Yes, you can eat frozen food and be healthy
This produce has been picked at a time when their nutrients are at a peak. They retain their nutrients when they are frozen because they are packaged directly after harvesting. As long as you follow these guidelines, you can save time and money using frozen vegetables and fruits – it might even help you add more color to your diet. Bonus points on buying organic!
Look for: When you pick up a bag of frozen peas, beans, broccoli or another favorite veggie, look at the back to ensure that the list of ingredients consists only of the vegetable, with no added butter, oils or other preservatives.

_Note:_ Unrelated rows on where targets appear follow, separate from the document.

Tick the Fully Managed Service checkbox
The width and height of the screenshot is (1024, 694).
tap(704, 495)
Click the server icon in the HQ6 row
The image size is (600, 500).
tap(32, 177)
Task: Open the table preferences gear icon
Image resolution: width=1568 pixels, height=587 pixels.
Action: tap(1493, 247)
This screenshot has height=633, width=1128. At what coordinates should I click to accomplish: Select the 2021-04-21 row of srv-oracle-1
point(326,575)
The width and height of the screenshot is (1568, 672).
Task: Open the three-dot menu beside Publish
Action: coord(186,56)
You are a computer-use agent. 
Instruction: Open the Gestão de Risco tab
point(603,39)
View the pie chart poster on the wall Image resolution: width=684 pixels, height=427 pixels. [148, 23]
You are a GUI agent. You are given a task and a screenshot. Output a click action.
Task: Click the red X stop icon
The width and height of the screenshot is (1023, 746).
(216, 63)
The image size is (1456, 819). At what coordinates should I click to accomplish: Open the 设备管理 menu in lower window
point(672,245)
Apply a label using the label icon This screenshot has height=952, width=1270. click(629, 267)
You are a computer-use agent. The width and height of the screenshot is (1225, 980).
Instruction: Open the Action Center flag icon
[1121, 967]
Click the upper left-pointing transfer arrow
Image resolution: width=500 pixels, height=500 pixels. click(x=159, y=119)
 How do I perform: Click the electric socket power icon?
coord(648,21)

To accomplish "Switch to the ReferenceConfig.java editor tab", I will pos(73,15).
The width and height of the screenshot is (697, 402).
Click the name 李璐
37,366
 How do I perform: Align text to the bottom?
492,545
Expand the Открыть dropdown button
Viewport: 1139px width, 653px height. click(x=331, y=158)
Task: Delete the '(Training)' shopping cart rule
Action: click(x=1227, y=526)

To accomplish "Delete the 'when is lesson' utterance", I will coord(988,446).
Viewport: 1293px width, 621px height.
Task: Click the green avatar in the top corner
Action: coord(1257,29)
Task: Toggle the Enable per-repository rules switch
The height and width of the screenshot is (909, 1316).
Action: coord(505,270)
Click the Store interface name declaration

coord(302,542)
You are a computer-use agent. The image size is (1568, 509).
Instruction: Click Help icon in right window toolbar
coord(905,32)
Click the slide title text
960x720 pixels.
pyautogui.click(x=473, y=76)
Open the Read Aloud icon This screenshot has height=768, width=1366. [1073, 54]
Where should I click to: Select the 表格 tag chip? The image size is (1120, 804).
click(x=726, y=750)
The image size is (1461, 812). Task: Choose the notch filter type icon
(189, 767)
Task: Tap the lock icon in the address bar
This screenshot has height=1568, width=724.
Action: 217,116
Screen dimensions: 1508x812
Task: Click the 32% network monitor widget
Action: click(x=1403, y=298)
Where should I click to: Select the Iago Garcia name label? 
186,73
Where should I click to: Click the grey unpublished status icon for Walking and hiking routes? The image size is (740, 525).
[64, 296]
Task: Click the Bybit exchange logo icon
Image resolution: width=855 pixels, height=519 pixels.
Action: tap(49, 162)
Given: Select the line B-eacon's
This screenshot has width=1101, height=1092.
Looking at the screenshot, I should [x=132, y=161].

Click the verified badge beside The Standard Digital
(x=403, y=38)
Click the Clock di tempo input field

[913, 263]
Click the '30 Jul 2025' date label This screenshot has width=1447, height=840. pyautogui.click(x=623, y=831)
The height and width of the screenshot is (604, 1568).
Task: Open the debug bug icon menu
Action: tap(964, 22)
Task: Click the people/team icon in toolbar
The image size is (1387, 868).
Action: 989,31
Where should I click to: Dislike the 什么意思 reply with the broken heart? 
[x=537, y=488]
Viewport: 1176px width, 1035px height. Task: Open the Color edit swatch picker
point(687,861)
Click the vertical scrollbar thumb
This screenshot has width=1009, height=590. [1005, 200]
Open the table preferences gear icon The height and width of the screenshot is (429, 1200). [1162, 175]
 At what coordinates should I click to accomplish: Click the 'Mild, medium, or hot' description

Avoid: On the ingredients list, make sure your chosen item does not have cheese or other sauces mixed in. These types of add-ins can contribute to the vegetable’s overall fat, sodium and caloric value. Also make sure the vegetables aren’t frozen into a lump. Sarah Krieger, a registered dietician and spokesperson for the American Dietetic Association, told Real Simple Magazine that this means the veggies have been thawed and refrozen, which means they retain fewer vitamins.
Look for: Raspberries, blueberries, strawberries, mangoes and pineapple are all great fruits to buy frozen, since they either do not grow naturally in many areas or because they have a short harvest season. Again, check the list of ingredients to make sure no preservatives were added. Bags with resealable zippers are good because they keep out ice crystals that can dehydrate fruit and make it lose its flavor.
Avoid: Sugar is often added to frozen fruits to make them especially tasty, but these products can have as much as 11 times more sugar than unsweetened varieties!
While frozen fruit is great straight out of the bag – icy cold cherries and strawberries are a tasty addition to cereal or smoothies – remember that frozen veggies often have to be thawed before adding them to casseroles and other dishes to make sure everything cooks evenly.